# [Written instruction 1]
According to the piece on field blends and Gemischter Satz, which magazine asked in 2016 whether Gemischter Satz would be the next big thing?
# [Written instruction 2]
Continue the piece on field blends and Gemischter Satz, starting right after its final sentence.
─── Reading text
Field Blends and Gemischter Satz – Why Should we Get to Know Them?

Gemischter Satz, a wine that brings joy to my soul. Back in 2016 the UK wine trade magazine The Drinks Business asked whether Gemischter Satz will be the next big thing. Well, it hasn’t quite worked out that way but there’s no doubt that this wine designation is a lot more well known, and certainly appreciated among connoisseurs, if not the general public (who right now are more likely to be getting to grips with the delights of pink Prosecco). Those of you who read my Blog with some frequency will know that I have a bit of a thing for Gemischter Satz and I thought I should tell you why.

My journey to understanding and appreciating Gemischter Satz, and in particular, Wiener Gemischter Satz, began long before I ever set foot in Vienna. I started my journey in wine at a time when varietal labelling was really taking off. We Brits all think of Australian Chardonnay and Shiraz as the catalysts for our modern obsession with grape varieties, although our North American cousins had been developing their own obsession with varietal labelling even before those wines hit our shores. But there is one European wine region which stood out for varietal labelling despite being firmly seated at the Appellation Contrôlée table, and that was Alsace.

On my first visit to Alsace at the end of…well, a very long time ago, I fell in love with the region of course, but as an adventurous, and more impecunious, wine lover I drank a fair bit of Edelzwicker. This is Alsace’s traditional blend, certainly at that time the cheapest wine in the Winstub (though if you were Hugel and you made a really good one from a fine site, you called it Gentil). Not always a field blend, but often so, it seemed back then as if it were just a bunch of different grapes thrown together, what was left from the fruit set aside for the varietals, plus a bit of Chasselas, Sylvaner and Savagnin Rose (Klevener not Klevner) that no one wanted.

When Alsace designed its Grand Cru system in the 1980s it was only the more noble white varieties which were designated as being good enough for this supposedly terroir-specific super appellation. No Sylvaner, no Pinot Noir. The rising value of Grand Cru varietal wines saw the Edelzwicker blends fade away. Except there is always someone who will go against the crowd and that man was Jean-Michel Deiss. His views on the subject were, and are, forthright. He’s a great source of quotes explaining the philosophy, as he sees it, behind the field blend. Those below are from Andrew Jefford’s The New France (Mitchell Beazley, 2002).
──────
─── Source excerpt
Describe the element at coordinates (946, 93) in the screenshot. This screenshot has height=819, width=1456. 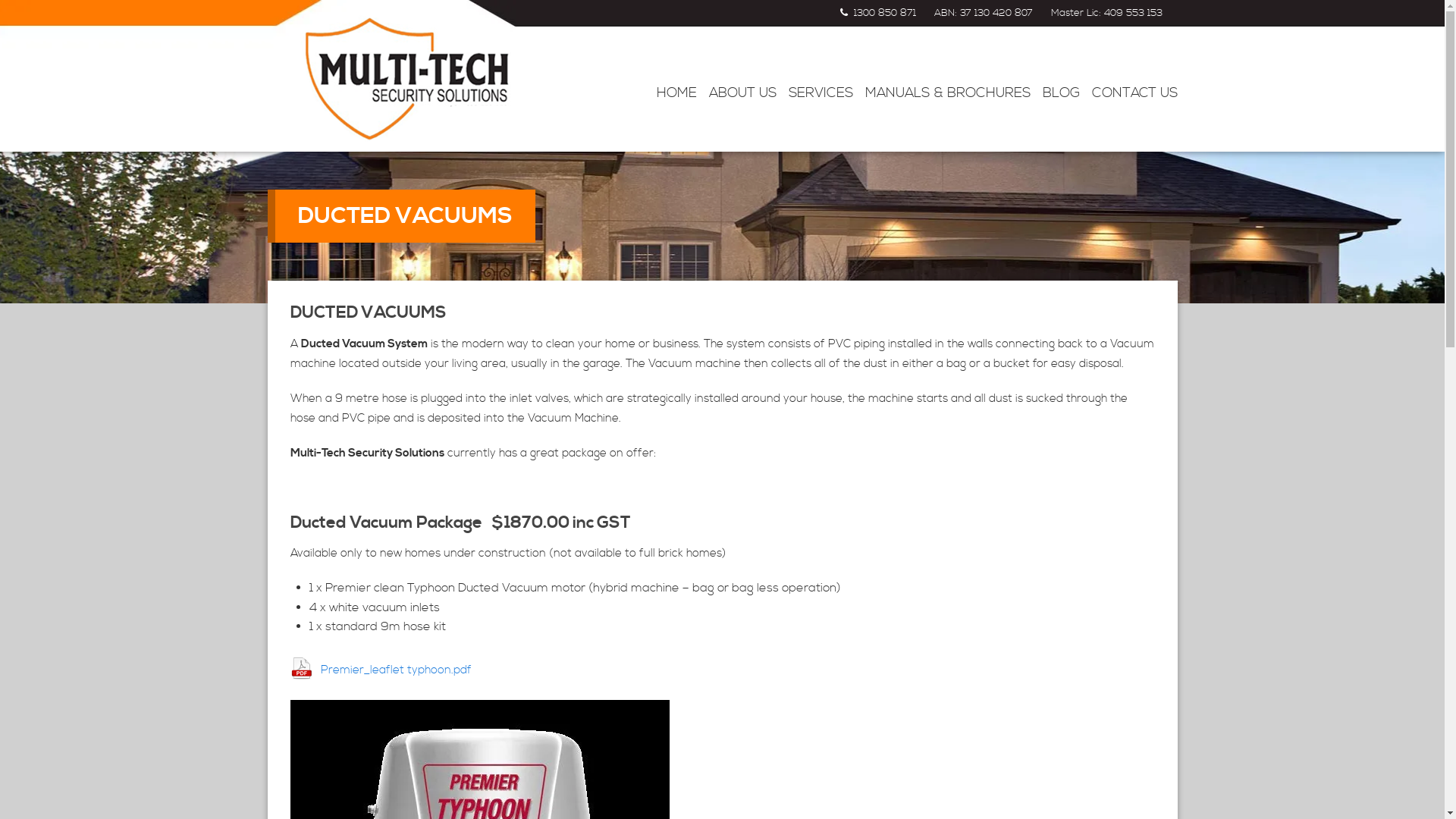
──────
# [Written reply 1]
The Drinks Business, a UK wine trade magazine.

# [Written reply 2]
“What is terroir? It is a matrix by which the possible can be uttered…History robbed us of our memory…we no longer knew what Ribeauvillé meant…we have to find out what is possible once more.”

“Before the arrival of Crus, varietal diversity was the only way in which Alsace’s terroir could speak.”

According to Deiss, the field blend is perhaps a truer expression of place than the imposition of a single variety on a named site?

If the Grand Cru system forced the region’s winemakers to focus on terroir in a different way, something was lost in regulating what grows best, and thereby what should be allowed to grow, on that terroir. But Deiss has ploughed his own furrow, and has resolutely stood up for the field blend, albeit with wines which are beautiful and fine expressions of terroir over gape variety (though he does also make varietal wines, it is his blends which shine brightest). Now is not the place to expound on the mistakes and the ills of Alsace’s Grand Cru system, but suffice to say that it was Alsace which highlighted the field blend when I was getting to grips with my single varietals.

What is more, I don’t recall field blends being a part of the picture in my WSET studies back then. It was doubtless seen as an irrelevance. Like the pergola, which I wrote about recently, part of a peasant tradition wholly rejected by the university-trained viticultural scientists of the 1980s and 1990s. I sometimes wonder whether these men in white coats ever gave a second thought to the cultural and historic significance of the field blend, let alone its potential efficacy for the wine producer, especially in more marginal climates.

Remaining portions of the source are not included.